Roofers. Firefighters. Highway construction crews. Some folks have it especially tough in this Texas heat, and that includes athletes and musicians at Lake Highlands High School.
Members of the Wildcat marching band, drill team and football squad began returning for summer workouts today as temperatures are projected to exceed the century mark all week. Dallas is experiencing a bona fide heat wave, hitting a record of 109 Wednesday and setting off frequent excessive heat warnings by the National Weather Service. Officials at LHHS and Richardson ISD say they’re working hard to keep kids safe under cloudless skies.
Jessica Nelson leads the team of athletic trainers at LHHS, including ten dedicated student athletic trainers (SATs) educated to remain hypervigilant for signs of heat stress. The trainers arrive at 6:30 a.m. – one full hour before athletes show up – to mix the Gatorade and set out fruit and granola bars. They fill the cold tub with ice and water in case of heat emergency and set up tents to provide shade for breaks. By the time practice begins at 8:30, the trainers have readied 3 continuous-flow water cows (rolling jugs with spouts) for unlimited access to water and prepped ice towels for rapid cooling. After 2 hours, athletes return to the air-conditioned locker room for drinks and snacks, then head back outside for another hour of drills. The indoor multi-purpose activity center (MAC), unair-conditioned but cooler inside with shade and fans, is available if needed.

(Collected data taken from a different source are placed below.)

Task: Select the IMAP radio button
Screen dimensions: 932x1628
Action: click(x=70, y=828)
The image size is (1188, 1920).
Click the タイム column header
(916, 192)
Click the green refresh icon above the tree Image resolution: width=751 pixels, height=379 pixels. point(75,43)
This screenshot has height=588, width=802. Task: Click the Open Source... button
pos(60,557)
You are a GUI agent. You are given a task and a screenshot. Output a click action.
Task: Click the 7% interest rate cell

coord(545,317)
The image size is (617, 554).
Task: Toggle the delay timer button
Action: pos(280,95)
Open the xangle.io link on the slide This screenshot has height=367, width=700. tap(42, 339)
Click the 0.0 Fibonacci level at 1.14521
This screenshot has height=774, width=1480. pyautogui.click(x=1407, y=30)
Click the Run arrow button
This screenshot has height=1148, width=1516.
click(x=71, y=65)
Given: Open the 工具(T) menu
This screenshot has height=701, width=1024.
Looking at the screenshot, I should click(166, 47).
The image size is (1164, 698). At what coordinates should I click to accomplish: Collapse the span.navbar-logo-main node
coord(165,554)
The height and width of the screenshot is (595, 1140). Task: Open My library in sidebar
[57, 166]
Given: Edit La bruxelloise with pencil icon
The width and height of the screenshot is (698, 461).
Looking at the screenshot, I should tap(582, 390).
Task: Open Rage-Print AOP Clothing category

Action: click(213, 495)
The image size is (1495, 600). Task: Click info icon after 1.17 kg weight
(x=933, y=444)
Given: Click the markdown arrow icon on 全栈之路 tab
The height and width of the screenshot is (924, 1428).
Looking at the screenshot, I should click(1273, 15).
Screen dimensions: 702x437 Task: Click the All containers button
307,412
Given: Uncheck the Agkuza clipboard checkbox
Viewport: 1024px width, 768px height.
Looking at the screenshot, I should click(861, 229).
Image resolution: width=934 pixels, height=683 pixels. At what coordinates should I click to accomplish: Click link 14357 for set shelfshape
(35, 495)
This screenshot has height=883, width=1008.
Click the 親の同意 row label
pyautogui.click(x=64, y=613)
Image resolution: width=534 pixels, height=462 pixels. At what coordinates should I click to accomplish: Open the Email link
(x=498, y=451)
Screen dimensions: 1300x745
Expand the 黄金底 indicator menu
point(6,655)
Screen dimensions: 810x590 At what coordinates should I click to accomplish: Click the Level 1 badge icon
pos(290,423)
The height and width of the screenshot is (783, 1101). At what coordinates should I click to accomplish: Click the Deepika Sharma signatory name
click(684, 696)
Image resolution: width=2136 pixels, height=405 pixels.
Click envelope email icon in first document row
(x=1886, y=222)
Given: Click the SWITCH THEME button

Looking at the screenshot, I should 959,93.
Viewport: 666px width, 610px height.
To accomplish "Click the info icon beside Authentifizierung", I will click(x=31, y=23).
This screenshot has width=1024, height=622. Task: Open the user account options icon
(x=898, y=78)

“All athletes are encouraged to participate in summer workouts so they are acclimated to the heat and their bodies can more effectively cope with the stresses of heat and exercise when their season begins,” Nelson explains. Freshman football, tennis and cross country don’t officially start back until Aug. 1, but the weight room and MAC have been open during the summer for workouts led by strength and conditioning coach Judd Smith.
Coaches, trainers and band directors follow strict UIL guidelines for working out in the heat, which include limiting the number and time of practices, monitoring weather conditions and keeping a close eye on the wellness of students. They advise students to pre-hydrate, and they watch for signs of distress such as sunburn, cramps, exhaustion and heat stroke.
Nelson uses a Kestrel Meter to monitor practice fields for Wet Bulb Globe Temperature (WBGT), which accounts for temperature, humidity, wind speed, sun angle and cloud cover. The measure, which she calls “the gold standard of environmental monitoring,” helps her determine when additional cooling breaks are needed or when football players should work out without pads or conditioning drills.
“Heat in Texas is inevitable. Prevention is the key to staying safe,” says Nelson, who partners with coaches as they go over the UIL Safety Training Program with student athletes each year. Proper hydration, adequate diet, signs and symptoms of stress, recovery after workout, safe use of supplements and other topics are covered before the season begins.
“I like to stress that the athletes should always hydrate before, during and after workouts. Water just during practice isn’t enough,” she says. “They should drink at least 16 ounces two hours before a workout, and 8 ounces fifteen minutes before. To check for hydration, they should monitor their urine. If it looks like lemonade, they are hydrated. If it looks like orange juice or tea, they are dehydrated.”
Coaches sometimes have a tough job motivating students to give their best effort under difficult conditions, but Nelson says Lonnie Jordan, beginning his eighth year as head coach and athletic coordinator, is “very receptive” to her recommendations when it comes to guarding the health of his athletes.
“The days of restricting water and giving salt tablets are long gone,” Nelson says. “Now, coaches and athletes understand that one of the many roles of the athletic trainer is to prevent injuries and keep them safe. They understand that students will not perform well if they are dehydrated.”
Nelson says watching the weather forecast and monitoring one’s body isn’t just good advice for students. Wildcat parents and community members who exercise in the heat can adopt the same precautions she uses.
“One easy thing we do to reduce the risk of heat illness is to limit the amount of time we are outside. We do all pre-workout things inside like meetings, walk throughs, stretching and conditioning. We don’t have practices in the heat of the day. Try to workout early in the morning or in the evening. Also, listen to your body and know the warning signs of heat illness. If you don’t feel well, stop and go inside to cool off.”
Amateur athletes would be wise to work out with a buddy and watch for muscle cramping, nausea, fainting, weakness, vomiting, dizziness, pale skin, heavy sweating, decreased urine output, headache, decreased blood pressure and decreased coordination. If you experience minor symptoms like fatigue and excess sweating, move to the shade and drink water. If you vomit, have muscle cramps or have multiple signs of heat stress, use ice towels or air conditioning to cool off quickly. If your condition worsens, call 911.
The Wildcats scrimmage Coppell in Coppell Aug. 18. Their first game with full support by the band, drill team, cheer squad and Bell Boys is at Mesquite Memorial Aug. 26, and their first home game is against Flower Mound Sept. 2. Kick off is at 7. Go Cats.